PASSAGE PROVIDED >>
_ _ _ _ _ _ _
In this example we’ll use the vSphere Cluster Quickstart page to configure vSAN. Quickstart consolidates the storage and networking workflows required to activate vSAN. A new cluster has been created containing 2 ESXi hosts running 7.0 U1C. The hosts are in maintenance mode and have no existing datastores or partition information beyond the standard boot disk. Both hosts are using PCIe flash devices in passthrough mode.
A third host will act as the witness node. The witness for a 2-host vSAN cluster needs to have available disks for writing metadata; at least 10 GB cache and 15 GB capacity. All 3 hosts need a VMkernel port configured. Since this is a lab environment, with limited physical connections and bandwidth, I have configured the management vmk port to also be used for vSAN traffic. The vmk port is a virtual adapter used to handle VMware service traffic for various functionality. If you need guidance on setting up the VMkernel adapter for vSAN, see the How to Configure vSAN VMkernel Networking Knowledge Base page.
Now that the VMkernel ports are setup for vSAN traffic, and there is IP-reachability between the vSAN cluster hosts and witness node, we can start the vSAN configuration. Select the cluster in the vSphere client and click Configure > Quickstart. For stage 1 click Edit and select the vSAN service. After a couple of seconds the pre-requisite health checks in stage 2 are complete. Providing no issues arise move on to stage 3 and click Configure.
Configure the network settings for the vSAN cluster. The Quickstart setup uses vSphere Distributed Switches, which are recommended, although vSphere Standard Switches are also supported. In my lab, since I already enabled vSAN traffic on the management port, I can skip the Distributed Switch setup, and click Next.
Configure the vSAN cluster settings, like encryption, compression, and deduplication, as required. In this example I am using the Two node vSAN cluster deployment type. Click Next.
Select the disks and tier to be claimed for the vSAN cluster. Remember that vSAN can only use local or direct-attached storage, and not remote storage. In this example 2 x 500 GB flash devices have been allocated to the capacity tier, and 2 x 50 GB flash devices have been allocated to the cache tier. The total of the claimed disks is 1.07 TB. This does not provide any component failure protection and is only for lab purposes. I accept the recommended configuration and click Next.
Since my vSAN cluster is only 2-nodes, I need to add a witness host. The witness host, with available disks for metadata, and vSAN enabled VMkernel adapter for communication, is selected and passes the compatibility checks. Click Next to continue.
Claim the disks for the witness host to use, in this case I have allocated a 10 GB disk for the cache tier metadata, and 15 GB disk for the capacity tier metadata. Click Next to continue.
Review the settings configured and click Finish to deploy the vSAN configuration. Although the Quickstart interface returns a message pretty quickly saying the cluster is configured, keep an eye on activity in the Recent Tasks pane as there is likely still configuration taking place.
The easiest way to check the vSAN status is to select the cluster, click Monitor, and scroll down to vSAN. Skyline Health will show the vSAN health checks associated with the cluster, you can also see physical and virtual object states, capacity and performance.
To view or manually edit the cluster settings select the cluster, click Configure and scroll down to vSAN. Services shows the available vSAN services and their configuration, in my lab environment most of these are disabled. Disk Management shows the configured disk groups and their health state. In this lab scenario I only have 2 fault domains configured.
Fault domains allow grouping together of physical hosts to protect against common failures like chassis or racks. It is best practice to configure consistent fault domains with the same number of hosts across the environment. Consider the impact on placement of data and overall number of host failures to tolerate when configuring fault domains. Clearly for a lab environment or a 2-node cluster in a small branch office setup fault domains and data availability cannot be applied in the same way as larger deployments. The following resources will help with designing such environments:
Finally, if you want to create a new storage policy to apply to the vSAN datastore, or create multiple granular policies that can be applied at VM or VMDK level, this can be done from the Menu dropdown, Policies and Profiles, VM Storage Policies. If you need more information on the policy options available review the VM Storage Policy Design Considerations documentation.
_ _ _ _ _ _ _
PROVIDED RECORDS >>

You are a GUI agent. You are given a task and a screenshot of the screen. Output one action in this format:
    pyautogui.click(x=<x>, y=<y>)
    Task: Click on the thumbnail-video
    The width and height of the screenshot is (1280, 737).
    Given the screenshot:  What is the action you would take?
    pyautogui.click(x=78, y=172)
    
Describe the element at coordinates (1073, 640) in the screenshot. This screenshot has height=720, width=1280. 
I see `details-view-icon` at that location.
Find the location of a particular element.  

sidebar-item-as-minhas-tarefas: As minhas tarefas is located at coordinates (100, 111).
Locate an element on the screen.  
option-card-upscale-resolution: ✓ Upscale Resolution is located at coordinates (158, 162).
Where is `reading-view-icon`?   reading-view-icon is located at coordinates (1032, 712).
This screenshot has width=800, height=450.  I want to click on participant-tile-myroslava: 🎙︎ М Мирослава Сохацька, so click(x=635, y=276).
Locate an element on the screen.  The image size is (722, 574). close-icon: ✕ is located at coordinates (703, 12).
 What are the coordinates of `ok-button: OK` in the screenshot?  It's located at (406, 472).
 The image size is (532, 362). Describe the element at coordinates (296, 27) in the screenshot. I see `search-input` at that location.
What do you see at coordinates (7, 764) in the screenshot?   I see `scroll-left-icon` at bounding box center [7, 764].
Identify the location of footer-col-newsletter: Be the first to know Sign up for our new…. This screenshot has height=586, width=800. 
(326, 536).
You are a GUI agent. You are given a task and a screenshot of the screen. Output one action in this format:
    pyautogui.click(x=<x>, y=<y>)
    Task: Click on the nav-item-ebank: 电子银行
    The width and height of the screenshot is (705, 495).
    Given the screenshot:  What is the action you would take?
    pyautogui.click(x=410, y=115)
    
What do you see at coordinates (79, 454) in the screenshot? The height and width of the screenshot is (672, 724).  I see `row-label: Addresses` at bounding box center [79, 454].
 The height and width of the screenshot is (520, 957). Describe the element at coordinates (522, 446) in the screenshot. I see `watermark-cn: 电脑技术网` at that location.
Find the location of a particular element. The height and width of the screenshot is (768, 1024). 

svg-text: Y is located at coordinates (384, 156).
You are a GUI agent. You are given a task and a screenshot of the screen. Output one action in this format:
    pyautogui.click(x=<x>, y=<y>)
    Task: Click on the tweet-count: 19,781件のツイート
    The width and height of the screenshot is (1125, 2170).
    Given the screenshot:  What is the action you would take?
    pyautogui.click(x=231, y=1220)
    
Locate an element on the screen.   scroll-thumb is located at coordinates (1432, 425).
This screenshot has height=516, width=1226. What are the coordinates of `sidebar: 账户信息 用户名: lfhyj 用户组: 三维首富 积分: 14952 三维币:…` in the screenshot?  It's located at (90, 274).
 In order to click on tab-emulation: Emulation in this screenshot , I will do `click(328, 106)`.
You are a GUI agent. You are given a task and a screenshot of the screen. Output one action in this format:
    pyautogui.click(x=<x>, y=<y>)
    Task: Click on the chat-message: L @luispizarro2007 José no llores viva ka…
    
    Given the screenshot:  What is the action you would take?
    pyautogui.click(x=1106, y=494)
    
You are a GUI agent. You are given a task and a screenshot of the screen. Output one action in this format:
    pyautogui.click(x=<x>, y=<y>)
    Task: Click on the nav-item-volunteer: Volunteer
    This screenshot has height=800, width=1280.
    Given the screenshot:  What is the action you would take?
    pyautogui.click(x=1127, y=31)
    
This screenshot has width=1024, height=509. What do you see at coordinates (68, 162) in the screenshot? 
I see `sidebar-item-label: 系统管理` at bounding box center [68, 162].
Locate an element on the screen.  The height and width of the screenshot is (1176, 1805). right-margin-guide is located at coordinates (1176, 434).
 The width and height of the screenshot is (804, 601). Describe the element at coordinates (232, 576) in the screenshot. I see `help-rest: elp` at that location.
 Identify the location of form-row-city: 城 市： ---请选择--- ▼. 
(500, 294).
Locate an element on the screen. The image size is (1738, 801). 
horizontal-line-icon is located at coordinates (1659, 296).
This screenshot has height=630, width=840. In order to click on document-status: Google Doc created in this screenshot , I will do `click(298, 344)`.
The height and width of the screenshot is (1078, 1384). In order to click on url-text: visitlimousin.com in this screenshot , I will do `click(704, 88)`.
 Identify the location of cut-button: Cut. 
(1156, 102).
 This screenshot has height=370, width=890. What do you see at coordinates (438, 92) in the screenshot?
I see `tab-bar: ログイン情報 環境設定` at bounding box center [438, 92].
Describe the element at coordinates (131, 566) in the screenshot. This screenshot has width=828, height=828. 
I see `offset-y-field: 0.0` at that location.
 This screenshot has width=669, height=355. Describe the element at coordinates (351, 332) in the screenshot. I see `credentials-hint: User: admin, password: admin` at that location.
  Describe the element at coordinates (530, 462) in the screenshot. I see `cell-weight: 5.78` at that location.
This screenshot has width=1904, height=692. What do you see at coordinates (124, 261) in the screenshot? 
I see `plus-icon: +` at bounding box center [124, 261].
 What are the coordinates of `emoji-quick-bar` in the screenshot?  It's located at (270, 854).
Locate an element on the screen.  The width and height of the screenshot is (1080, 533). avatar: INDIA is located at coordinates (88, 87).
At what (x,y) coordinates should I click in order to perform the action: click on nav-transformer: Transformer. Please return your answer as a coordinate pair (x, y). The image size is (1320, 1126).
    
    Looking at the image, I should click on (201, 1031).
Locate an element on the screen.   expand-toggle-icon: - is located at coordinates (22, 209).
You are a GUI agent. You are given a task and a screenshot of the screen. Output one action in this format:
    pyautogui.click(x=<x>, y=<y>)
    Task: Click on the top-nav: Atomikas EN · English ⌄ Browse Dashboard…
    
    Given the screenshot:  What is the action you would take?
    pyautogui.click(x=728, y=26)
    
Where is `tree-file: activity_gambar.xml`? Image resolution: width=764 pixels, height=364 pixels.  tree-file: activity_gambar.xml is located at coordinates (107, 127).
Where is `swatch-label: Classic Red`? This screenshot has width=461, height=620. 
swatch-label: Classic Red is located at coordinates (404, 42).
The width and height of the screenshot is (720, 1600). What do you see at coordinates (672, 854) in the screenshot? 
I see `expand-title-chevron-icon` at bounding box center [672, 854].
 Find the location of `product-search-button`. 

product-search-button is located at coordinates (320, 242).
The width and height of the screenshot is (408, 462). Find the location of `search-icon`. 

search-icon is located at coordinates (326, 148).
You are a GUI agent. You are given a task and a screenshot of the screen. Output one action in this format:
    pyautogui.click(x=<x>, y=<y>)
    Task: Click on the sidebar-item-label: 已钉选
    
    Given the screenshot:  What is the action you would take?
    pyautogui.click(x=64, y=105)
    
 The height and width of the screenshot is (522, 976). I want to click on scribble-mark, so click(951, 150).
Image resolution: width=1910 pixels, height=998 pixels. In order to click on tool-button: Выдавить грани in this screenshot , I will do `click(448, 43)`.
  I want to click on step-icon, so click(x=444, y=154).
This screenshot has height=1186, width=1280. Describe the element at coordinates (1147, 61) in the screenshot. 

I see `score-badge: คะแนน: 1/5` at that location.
_ _ _ _ _ _ _
DESCRIPTION OF THE TASK >>
Please answer these questions using the vSAN setup guide above, marking each answer with the letter of its question:
(a) How much cache and capacity must the witness for a 2-host vSAN cluster have available for writing metadata?
(b) What is the total of the claimed disks in the example?
(c) From which path in the vSphere client can a new storage policy be created?

SOLUTION TO THE EXERCISE >>
(a) At least 10 GB cache and 15 GB capacity.
(b) 1.07 TB.
(c) The Menu dropdown, Policies and Profiles, VM Storage Policies.